Expect a parking ticket if you’re parked on the wrong side of the street in Langhorne Borough. And, consider this your only warning.
Borough council advised Chief of Police Steven Mawhinney to actively ticketing vehicles who park in clearly-designated “No Parking” areas, park the wrong way on one-way streets, or park against traffic on two-way streets.
Parking against traffic is a safety issue, according to borough manager Scott Mitchell an Mawhinney, because it is difficult to properly see the road when pulling out of the parking space.
Council member Scott Haldeman suggested police begin by issuing written warnings before formal tickets. Mawhinney advised the borough does not have any right now, but they could be drafted and printed.
Ultimately, however, council recommended police begin ticketing.
“A ticket is enough of a warning,” suggested council President David Kaiser. “If they get one, they won’t do it again.”
Council also requested a draft ordinance to increase the fine for discharging a firearm. The current fine is $300, and officials are seeking $600, the maximum they’re allowed to make it.

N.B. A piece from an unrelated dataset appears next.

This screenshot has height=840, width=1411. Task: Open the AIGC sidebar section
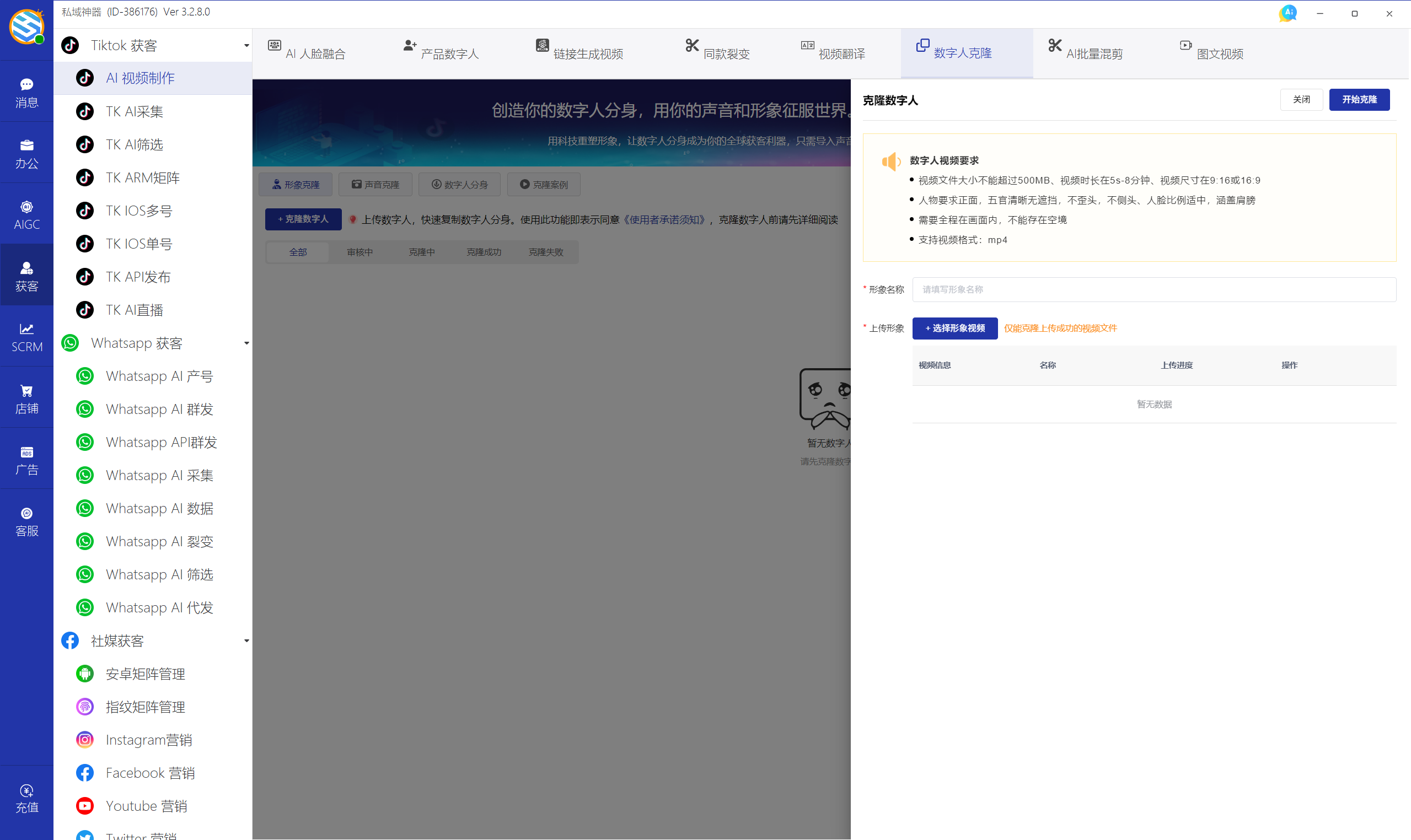coord(26,214)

The idea came after a resident on Pine Street shot an AR-15 on New Year’s Eve, according to borough Chief of Police Steven Mawhinney. The person alleged they had never shot the gun before and wanted to try it out.
With no members of the public around at the time, and because the person discharged the gun into a stack of wood, as opposed to an open area or into the air, no disorderly conduct or reckless endangerment charges applied.

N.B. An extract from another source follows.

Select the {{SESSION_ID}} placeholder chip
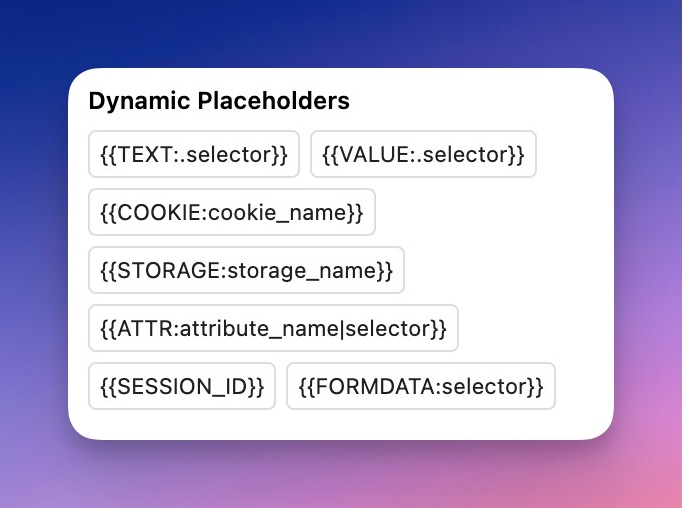The width and height of the screenshot is (682, 508). pos(182,386)
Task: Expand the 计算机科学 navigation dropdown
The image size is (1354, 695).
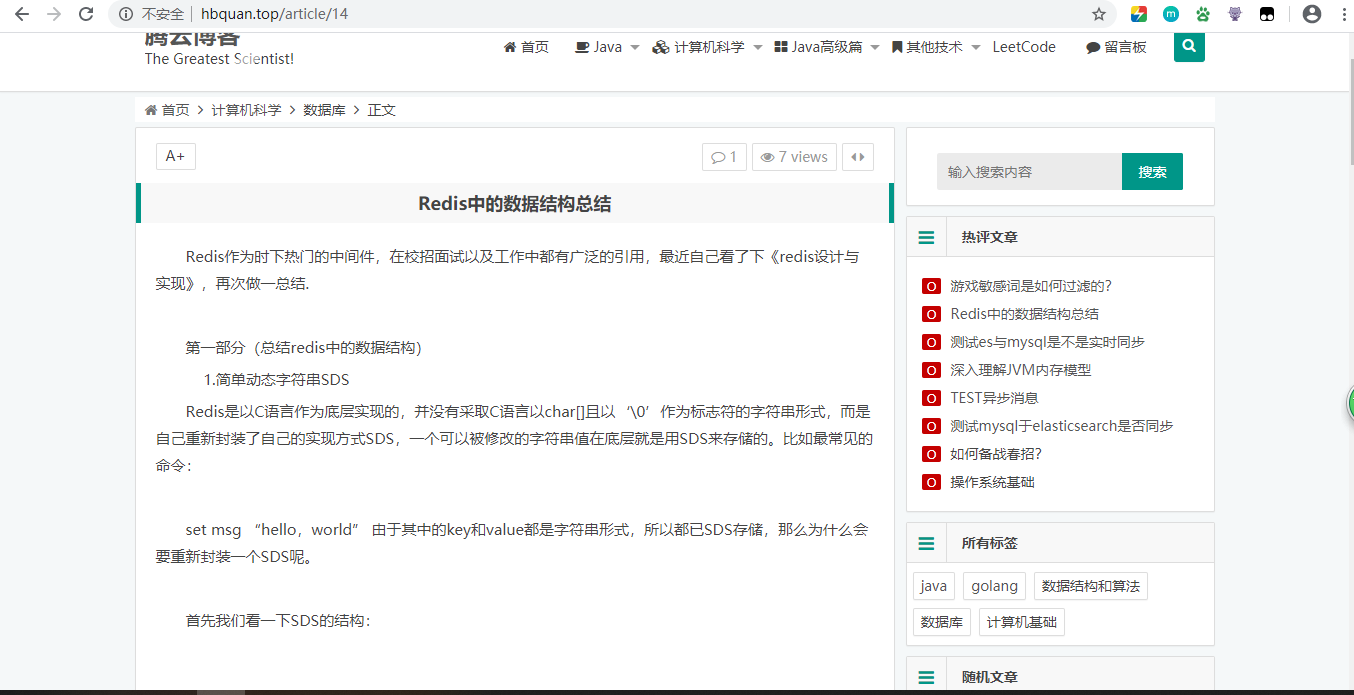Action: tap(707, 47)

Regardless, both council and Mawhinney want to discourage the practice. Mawhinney pointed out that the current $300 fine, enacted around 20 years ago, is not enough of a deterrent.
Borough solicitor Anne Porter will draft an ordinance for the council to consider at an upcoming meeting.
In other police news, incidents called into police rose from 419 handled by borough police in 2015 to 549 last year. Incidents handled by state police went from 58 to 90 in the same time span.
The increases were across the board, said Mawhinney, with no significant trends or other reasons why the numbers would change.
“We’re up, but why we’re up, I don’t know,” he said.